Nicht nur die BDS verhält sich antisemitisch, auch andere Bewegungen verhalten sich antisemitisch und auch diesen soll nach Meinung der GRÜNEN die Nutzung der städtischen Räumlichkeiten untersagt werden. Hier gilt für uns der Gleichbehandlungsgrundsatz. Der Änderungsantrag der CDU beschränkt sich unseres Erachtens richtigerweise nicht allein auf die BDS, sondern erhebt den Anspruch, jegliche Form des Antisemitismus aus städtischen Räumen fern zu halten und beauftragt daher die Stadtverwaltung die Satzung zur Überlassung von Räumlichkeiten entsprechend zu überarbeiten. Dieser Forderung können wir uns GRÜNEN nur anschließen.

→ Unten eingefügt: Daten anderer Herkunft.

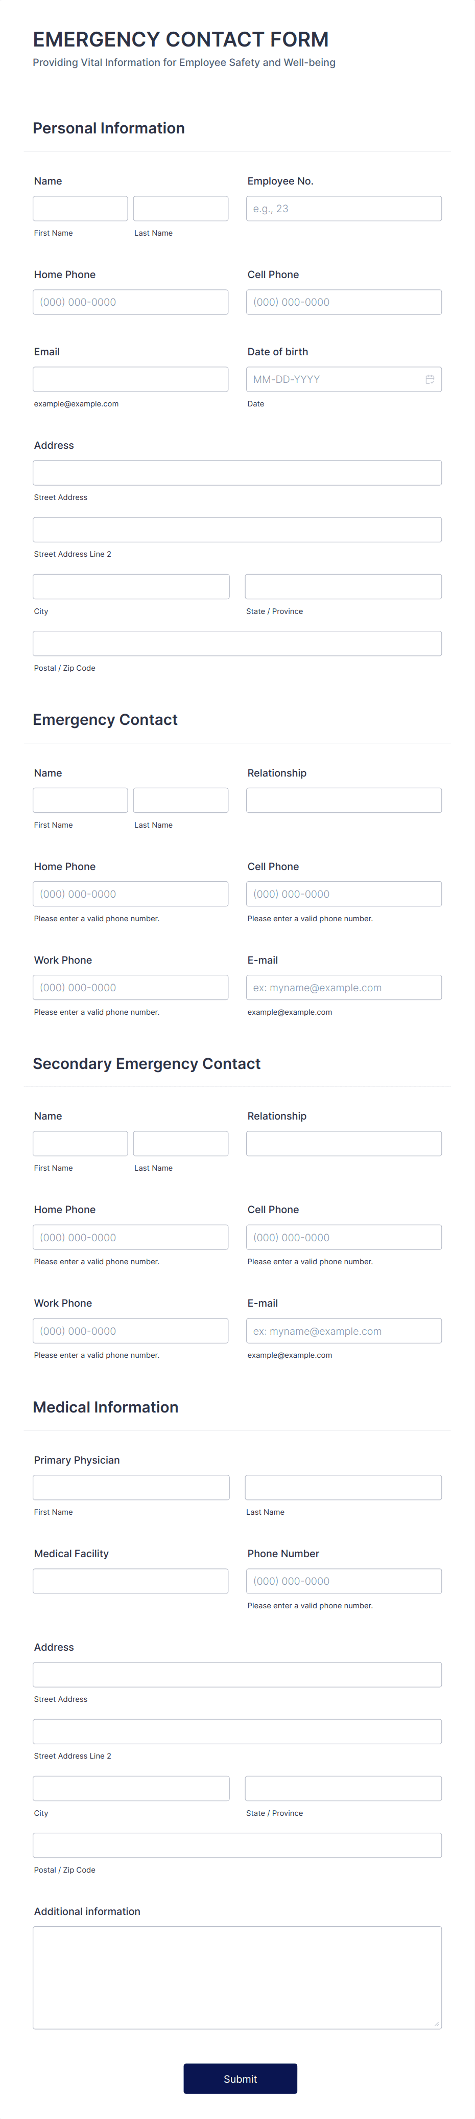Click the Additional information text area
Viewport: 475px width, 2119px height.
pyautogui.click(x=237, y=1974)
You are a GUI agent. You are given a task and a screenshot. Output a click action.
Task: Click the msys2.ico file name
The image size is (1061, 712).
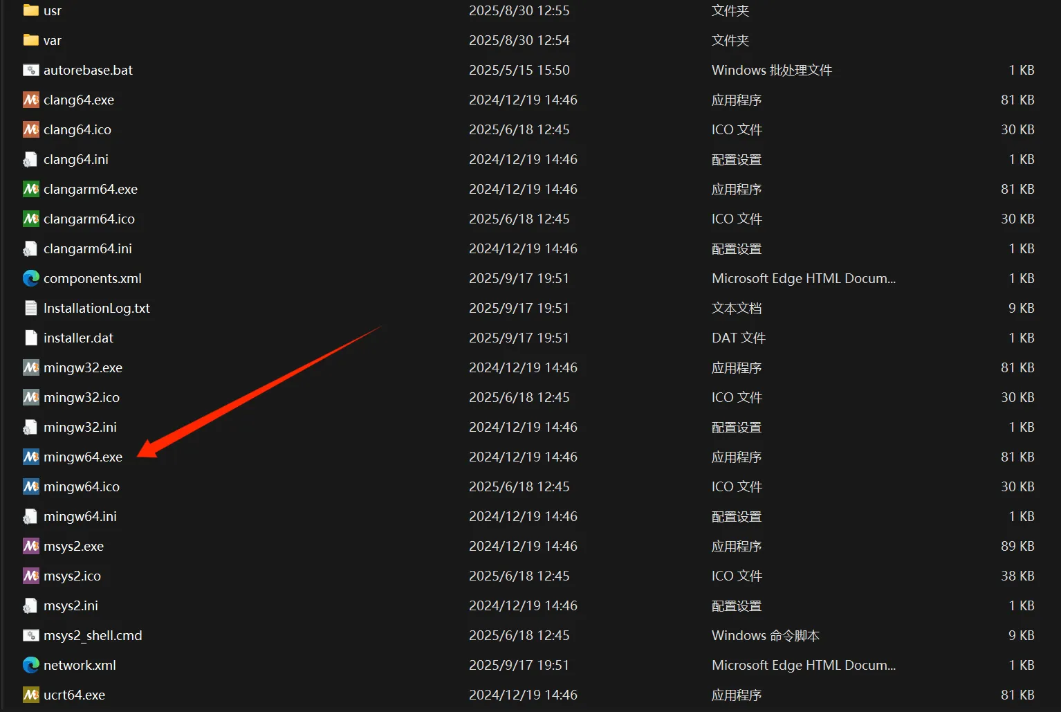[x=72, y=576]
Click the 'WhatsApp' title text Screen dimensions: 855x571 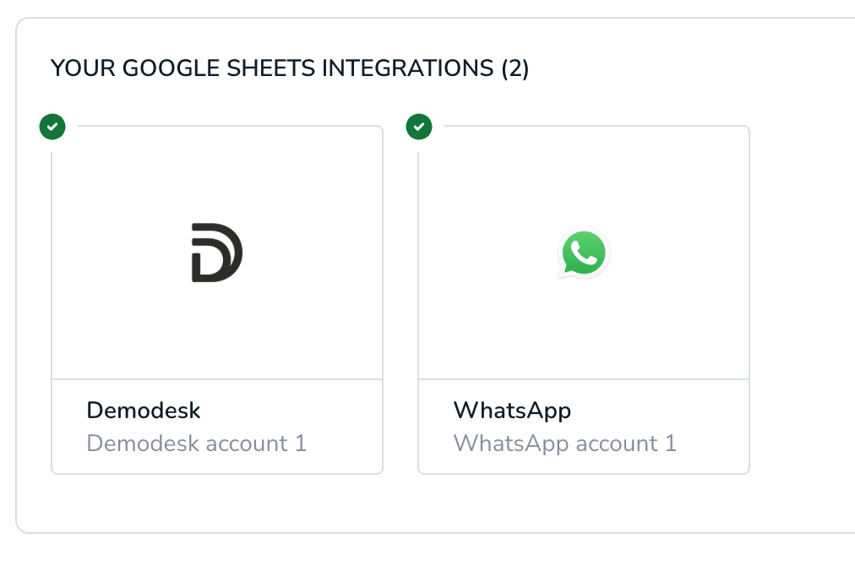point(512,411)
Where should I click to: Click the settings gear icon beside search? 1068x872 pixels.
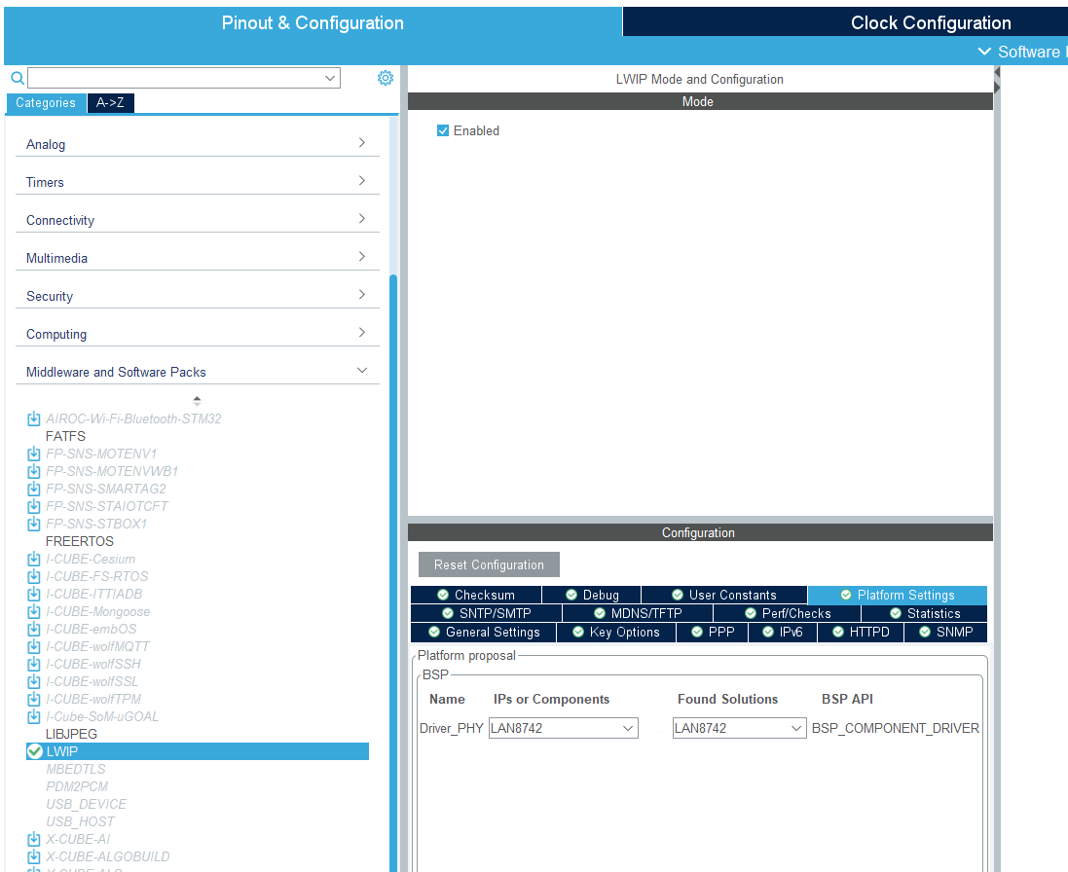click(x=385, y=78)
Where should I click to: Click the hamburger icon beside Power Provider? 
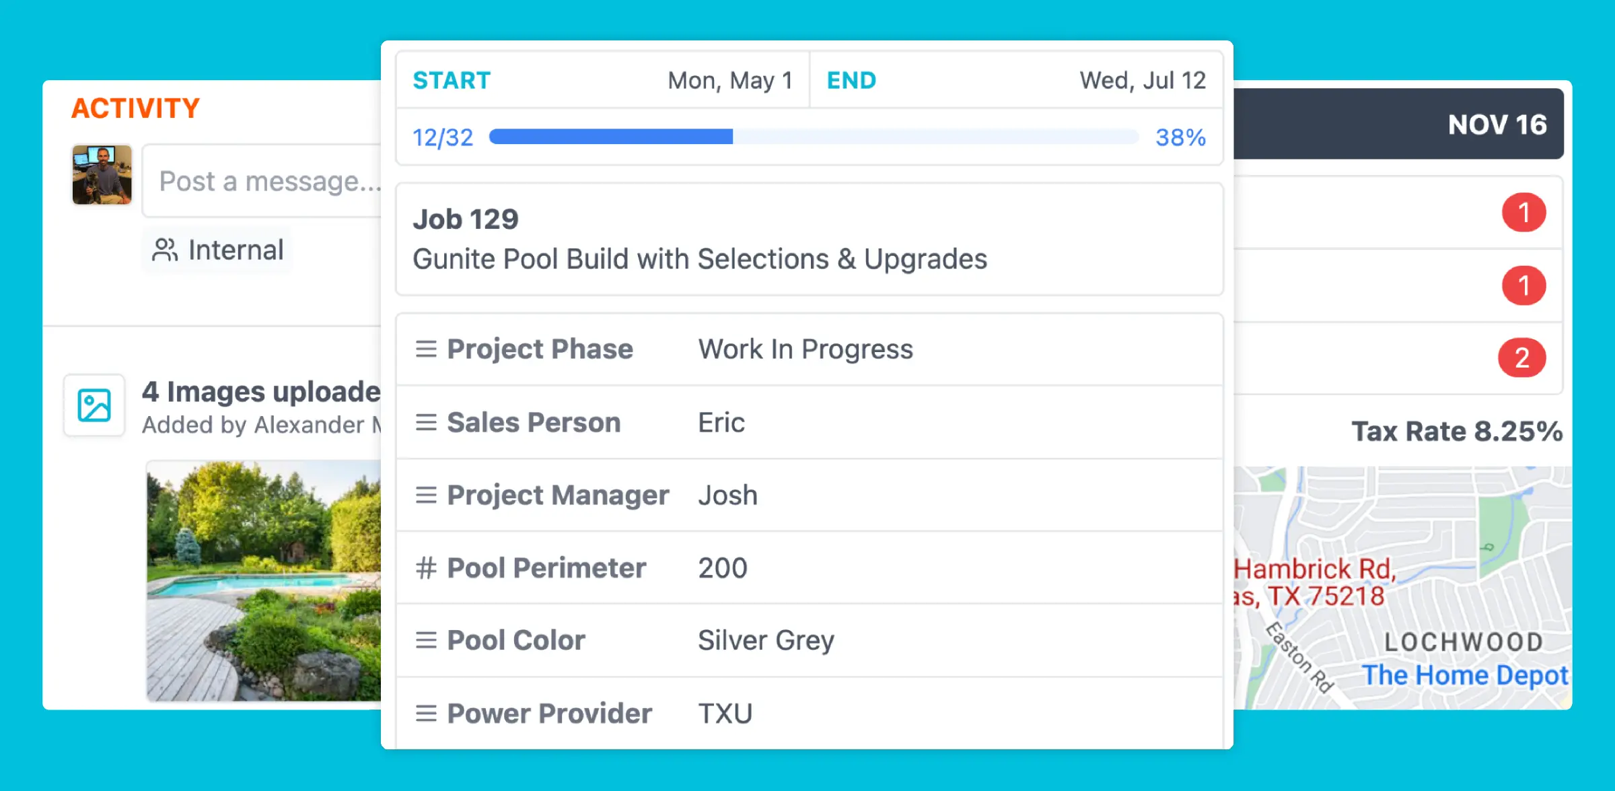tap(427, 713)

Eine Definition von Antisemitismus ist juristisch schwierig. Die Stadt München hat sich einer Definition bedient, die unserer Meinung nach nicht der Weisheit letzter Schluss ist. Darüber hinaus ist das Urteil des Verwaltungsgerichts München noch nicht rechtskräftig. Die Stadtverwaltung Oldenburg sah in einer Übernahme des Vorgehens in München eine Möglichkeit, die BDS aus unseren Räumlichkeiten zu halten. Die Mehrheit des Rates teilt diese Zuversicht nicht und möchte daher die Rechtssicherheit über den nun eingeschlagenen Weg erreichen. Letztlich werden vermutlich abermals Gerichte urteilen, ob auch dieses Weg ausreichend ist.
Die GRÜNEN Fraktion in Oldenburg wendet sich damit gegen jede Form des Antisemitismus, gleich wer diesen verbreitet. Die GRÜNEN distanzieren sich von der BDS, weil sie sich in Teilen antisemitisch verhält. Auch wenn wir GRÜNEN den Änderungsantrag der CDU bevorzugten, hätten wir bei mangelnder Mehrheit letztlich der Beschlussvorlage der Verwaltung zugestimmt, um diesen angedachten Weg eines Ausschlusses nicht unversucht zu lassen.